After starting on a positive note in the morning, the Indian indices have managed to hold on to the gains and are trading flat currently. Key Asian markets are also marginally in the green. Stocks from FMCG and Auto space are seeing buying interest while profit booking is seen in stocks from the IT and Oil & gas space.

BSE-Sensex is trading up by 36 points while NSE-Nifty is trading marginally in the green. BSE-Midcap index and BSE-Smallcap index are both trading up by 1%. The rupee is trading at 46.98 to the US dollar.

As per leading business channel, Bharti Airtel is planning a new collaborative firm in Africa. This collaboration will be with tier 2 operators in areas where Zain operates in order to share radio access network and reduce cost burden. Convergence of all operators onto a single network will result in significant capex savings for the company. After being successful in India, Bharti is trying to replicate its low cost business model in overseas markets as well. However, this time around it has pioneered a unique way of collaboration which if proven successful can result in significant capex and opex savings for the company. This should provide some cushion to the bottom line against the huge pile of debt taken to fund the Zain deal.

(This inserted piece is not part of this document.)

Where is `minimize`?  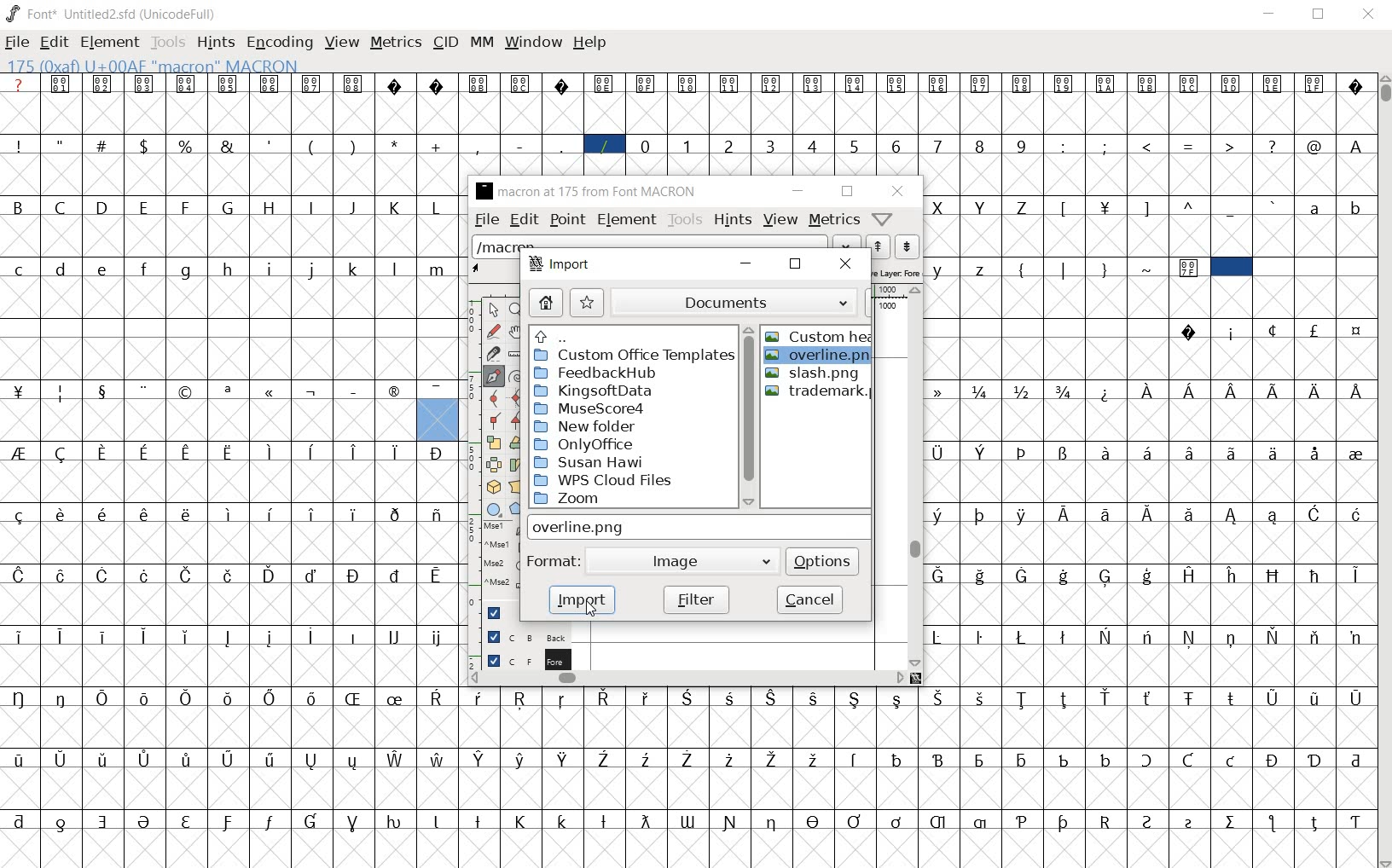
minimize is located at coordinates (747, 267).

Oil and gas stocks, especially state run refiners including HPCL and BPCL are trading weak on account of the government postponing fuel price hikes. Prices of petrol, diesel as well as cooking gases such as kerosene were slated to rise. This delay took place after ministers felt that this move would lead to voter backlash as well as increase inflationary pressures.

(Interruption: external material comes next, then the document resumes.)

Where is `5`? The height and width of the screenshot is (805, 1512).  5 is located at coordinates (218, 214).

Raising fuel prices will help the government cut expenditure on fuel subsidies, which reached Rs 260 bn last year, according to a leading business daily. Indian Oil is one of the companies hoping to benefit from this deregulation of prices. The refiner loses Rs 1.1 bn a day on fuel sales at the low government set prices.

The government is under pressure to push through financial reforms but yet not go against public sentiment. It feels that a gradual price increase may be more beneficial in the long run as a direct increase to market prices would increase the prices of petrol by 7% and diesel by about 9%.  Since key ministers could not attend the meeting to discuss this sensitive issue, the government is planning to reconvene in 2 weeks. The government needs to take a call soon as these oil companies cannot bleed cash forever.